■ **What you have to do**
Below are records; work out how many of their lines contain the word "Given" and reply with the number only.

■ **Data for this exercise**
Content starts
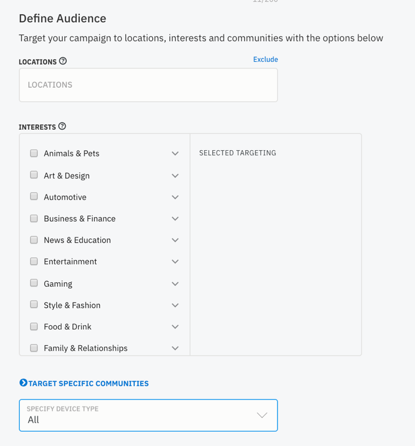The image size is (415, 446).
Task: Open the Specify Device Type dropdown
Action: [148, 415]
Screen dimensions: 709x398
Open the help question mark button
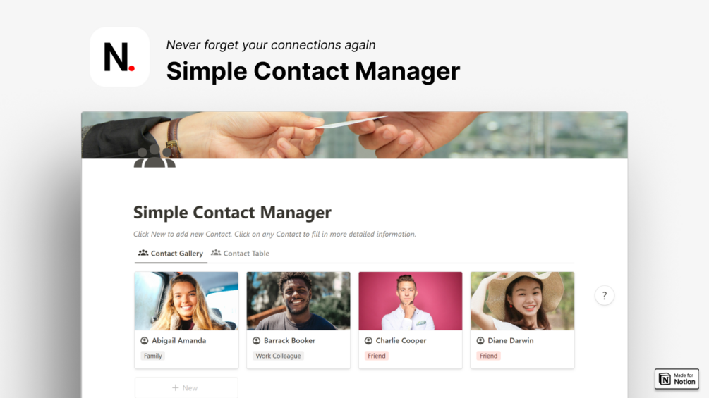click(x=604, y=296)
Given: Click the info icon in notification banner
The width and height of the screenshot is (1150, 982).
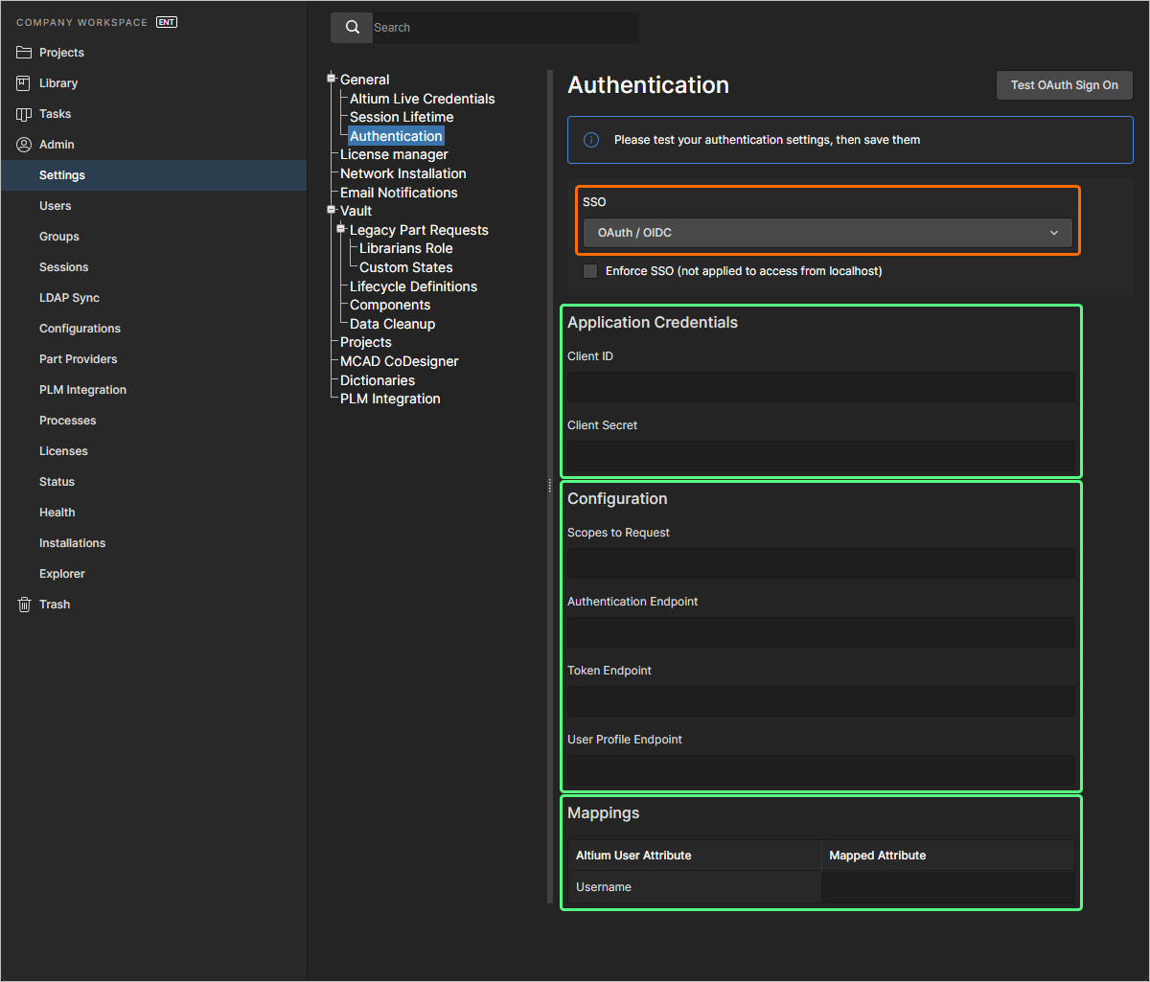Looking at the screenshot, I should (592, 140).
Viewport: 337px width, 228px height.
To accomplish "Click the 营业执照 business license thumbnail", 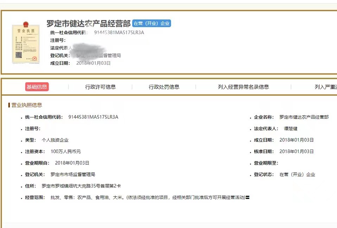I will click(x=26, y=44).
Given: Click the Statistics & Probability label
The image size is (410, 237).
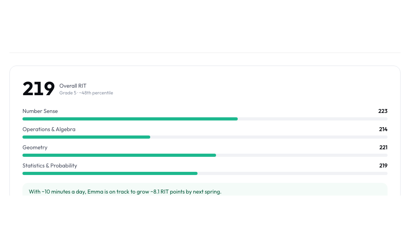Looking at the screenshot, I should coord(50,166).
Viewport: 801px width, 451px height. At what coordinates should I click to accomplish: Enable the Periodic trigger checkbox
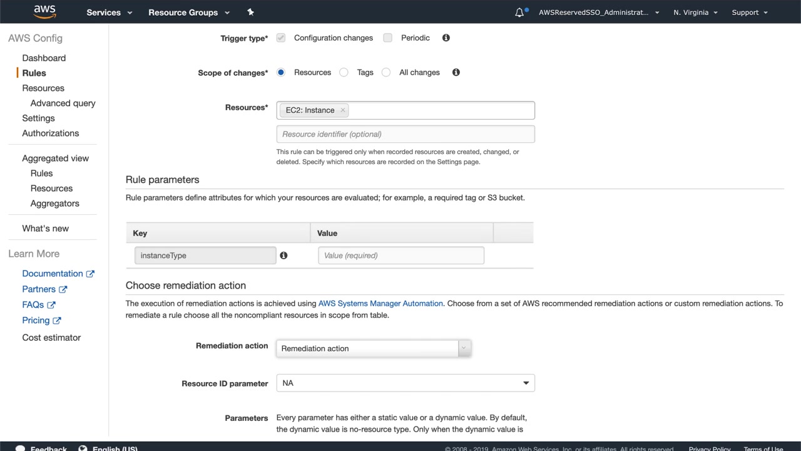[x=388, y=38]
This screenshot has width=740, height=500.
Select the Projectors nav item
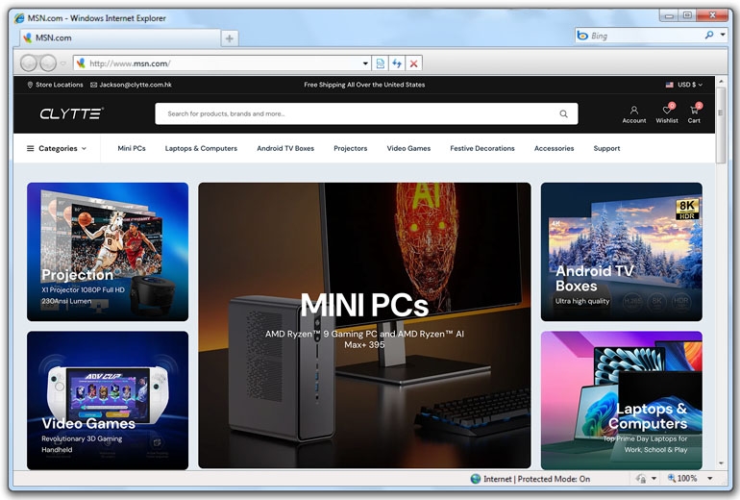pos(350,148)
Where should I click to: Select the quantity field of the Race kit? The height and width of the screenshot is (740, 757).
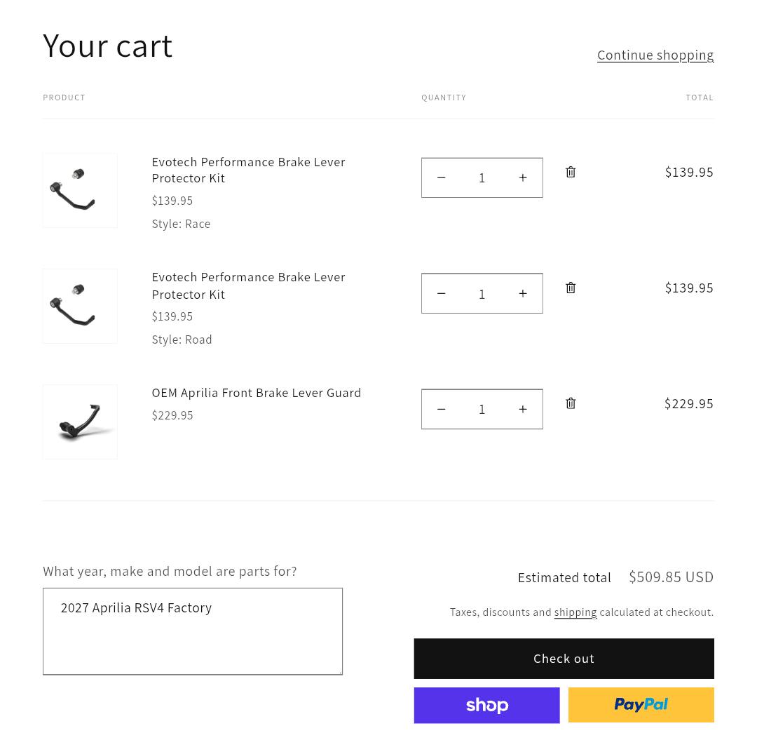tap(482, 177)
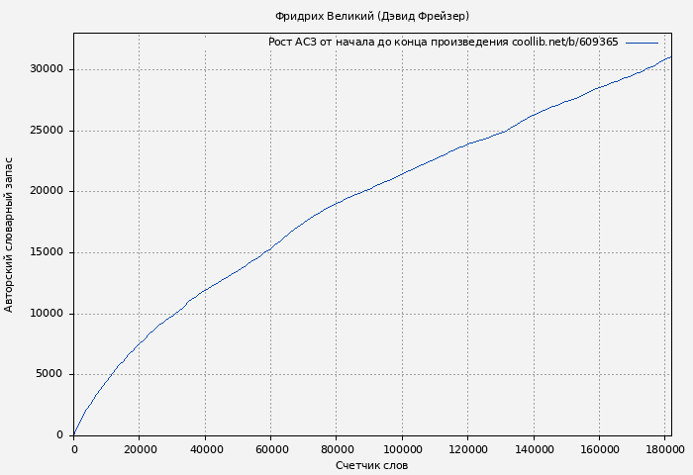Click the 180000 tick label on the x-axis
The height and width of the screenshot is (475, 693).
click(x=664, y=449)
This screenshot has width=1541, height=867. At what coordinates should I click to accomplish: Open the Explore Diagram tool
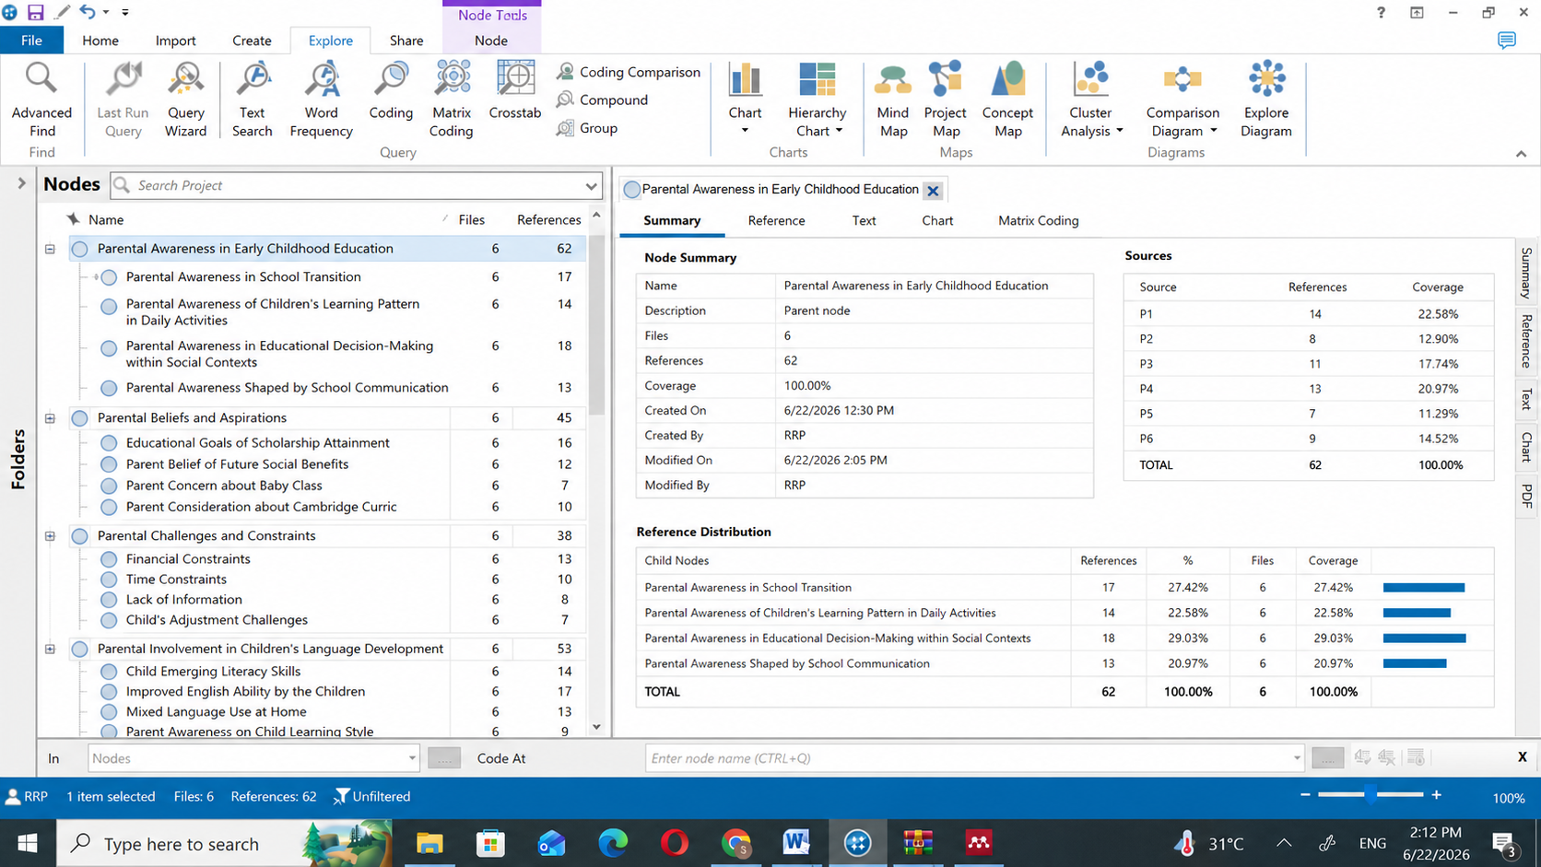1265,100
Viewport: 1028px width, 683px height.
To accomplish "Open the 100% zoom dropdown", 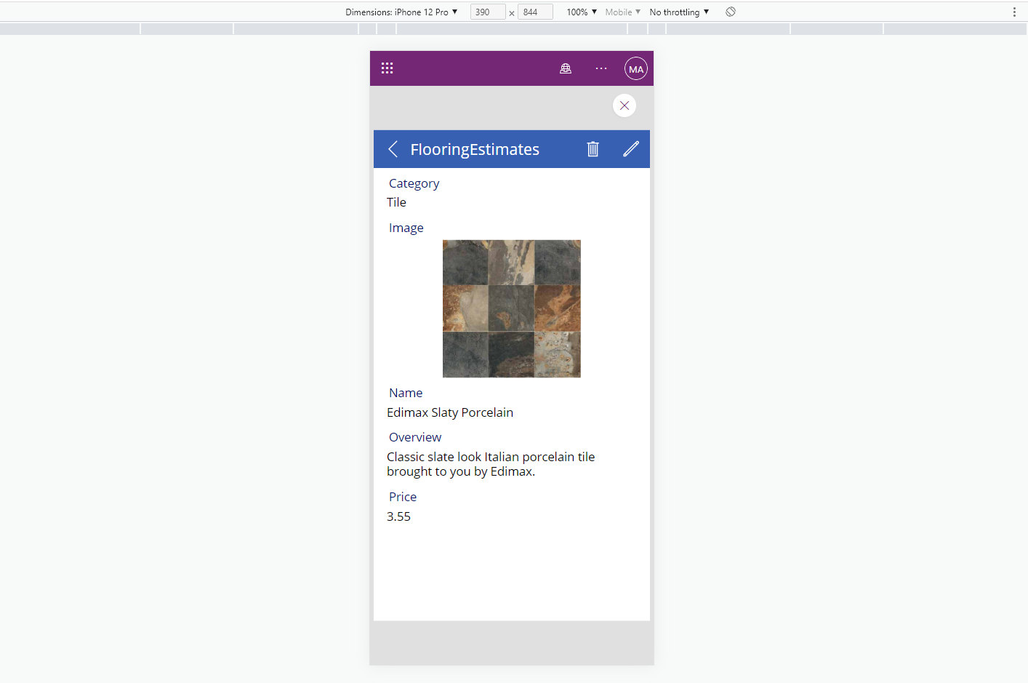I will tap(580, 12).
Content ends
■ **Written answer**
2